Note: JsKernel (Node.js vm) does not provide WASM-level isolation. Use QuickJSKernel or WasmtimeKernel in production.


AA6 — Excessive Permissions

Risk: Manifest grants broader access than the task requires, expanding the blast radius of any compromise.

Controls:

  • Deny-all defaults — every field in CapabilityManifest defaults to deny. Access is granted only by explicit positive entries.
  • PolicyPresets — three built-in presets from permissive to strict. PolicyPresets.strict() requires approval for every write.
  • Minimal-permission pattern — scope allowedReadPaths and allowedWritePaths to /workspace/<sessionId> only; scope allowedHosts to the specific APIs the task needs; scope extraCapabilities to the exact tools required.

AA7 — Sensitive Data Leakage

Risk: Agent leaks PII, secrets, or confidential content in its responses or in log output.

Controls:

  • redactPostHook — rewrites tool outputs matching a regex pattern before they reach the agent's context. Chains are supported (multiple hooks applied in order).
  • CapabilityManifest.env — explicit value allow-list, not a process.env pass-through. The host's secrets never enter the sandbox unless explicitly granted.
  • EventLog caller-wired redaction — the EventLog does not redact events automatically; callers wire redactPostHook to filter sensitive fields before they are persisted to KV or exported via OTel.

AA8 — Supply Chain

Risk: Agent dynamically loads tools or code from untrusted remote sources.

Controls:

  • No remote tool loading by default — tools are registered at kernel construction time as ToolDefinition objects. There is no dynamic tool discovery endpoint, no remote plugin marketplace, and no npm install inside the sandbox.
  • extraCapabilities static allow-list — tools must be named at construction time. A tool that is not in the registry cannot be invoked, regardless of what code attempts to call it.

AA9 — Audit Trail Gaps

Risk: Insufficient logging makes it impossible to reconstruct what the agent did, when, and why.

Controls:

  • EventLog — every AgentEvent is persisted to KV under evlog:<traceId>:<paddedSeq>. Events are monotonically numbered and lexicographically sorted. See audit-events.md for the full event catalogue and query examples.
  • OTel bridgemodel_start / model_done events carry modelId, step index, token counts, and estimatedUsd; guardrail_tripwire events carry guardrailName and layer. These map directly to OpenTelemetry GenAI semantic conventions for span ingestion.
  • RolloutForkRunner checkpoint — multi-branch runs checkpoint after each branch, recording branch index, temperature, tool call sequence, and objective_score.

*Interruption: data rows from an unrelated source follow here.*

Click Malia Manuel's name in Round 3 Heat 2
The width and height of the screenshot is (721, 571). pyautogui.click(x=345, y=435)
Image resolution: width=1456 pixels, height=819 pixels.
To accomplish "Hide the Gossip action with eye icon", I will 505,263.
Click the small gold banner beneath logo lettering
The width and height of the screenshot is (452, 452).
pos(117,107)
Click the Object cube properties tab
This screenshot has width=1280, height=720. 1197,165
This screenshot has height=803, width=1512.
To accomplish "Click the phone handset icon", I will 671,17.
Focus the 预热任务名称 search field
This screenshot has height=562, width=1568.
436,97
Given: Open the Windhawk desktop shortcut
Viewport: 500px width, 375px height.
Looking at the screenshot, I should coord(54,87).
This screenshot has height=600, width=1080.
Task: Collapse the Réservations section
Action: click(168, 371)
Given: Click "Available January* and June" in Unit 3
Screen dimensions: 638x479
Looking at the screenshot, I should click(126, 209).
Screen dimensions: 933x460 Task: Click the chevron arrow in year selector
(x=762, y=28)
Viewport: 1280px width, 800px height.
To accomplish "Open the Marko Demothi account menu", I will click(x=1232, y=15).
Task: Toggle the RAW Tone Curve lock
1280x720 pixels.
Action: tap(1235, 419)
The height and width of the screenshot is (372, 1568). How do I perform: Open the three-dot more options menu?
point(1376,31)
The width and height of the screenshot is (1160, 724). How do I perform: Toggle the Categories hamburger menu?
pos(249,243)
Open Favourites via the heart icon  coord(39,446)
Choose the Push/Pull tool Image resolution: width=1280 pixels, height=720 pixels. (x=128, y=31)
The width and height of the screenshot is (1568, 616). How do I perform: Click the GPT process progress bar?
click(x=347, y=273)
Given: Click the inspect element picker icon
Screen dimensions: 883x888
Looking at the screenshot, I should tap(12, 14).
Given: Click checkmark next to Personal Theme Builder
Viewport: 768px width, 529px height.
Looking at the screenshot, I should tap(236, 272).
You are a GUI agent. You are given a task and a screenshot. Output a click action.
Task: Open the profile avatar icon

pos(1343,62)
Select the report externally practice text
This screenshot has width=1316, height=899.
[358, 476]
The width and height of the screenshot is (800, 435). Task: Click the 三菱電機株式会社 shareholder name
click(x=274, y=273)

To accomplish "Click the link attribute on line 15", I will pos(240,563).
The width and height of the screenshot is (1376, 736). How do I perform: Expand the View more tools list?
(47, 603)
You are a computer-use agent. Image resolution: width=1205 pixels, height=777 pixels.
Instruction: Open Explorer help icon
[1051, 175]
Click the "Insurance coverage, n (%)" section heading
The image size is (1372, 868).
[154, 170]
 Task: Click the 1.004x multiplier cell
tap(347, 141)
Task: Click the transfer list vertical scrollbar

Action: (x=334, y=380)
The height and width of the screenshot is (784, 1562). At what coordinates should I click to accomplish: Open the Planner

AA10 — Training Data Poisoning

Risk: An attacker injects low-quality or adversarial examples into the RLAIF training pipeline, corrupting model fine-tuning.

Controls:

  • Build-result nonce — the /build-result callback requires a one-time nonce issued at job dispatch. Forged objective_score values without a valid nonce are rejected with HTTP 403.
  • G3 contamination guard — every rollout record carries an n_gram_hash (16-hex SHA-256 prefix of the task string). The validate-rlaif.mjs CI script checks that training records do not overlap with the eval fixture set.
  • RolloutRanker provenance — every DpoRecord and PpoRecord carries a provenance.source: "wasmagent-rollout" field and a session_id. Records without valid provenance are rejected by evomerge/datafactory/exporter.py.
  • Schema CI enforcementscripts/check-rollout-schema.mjs (wasmagent-js) and scripts/check-schema-fields.py (trace-pipeline) verify wire format consistency on every commit.

Last reviewed: 2026-06-23. Based on OWASP Agentic AI Top 10, 2025-12 draft.Cross-reference: docs/security/capability-manifest-owasp.md for regulatory mapping (EU AI Act Art. 14/15, ISO/IEC 42001, Colorado AI Act).

Released under the Apache-2.0 License.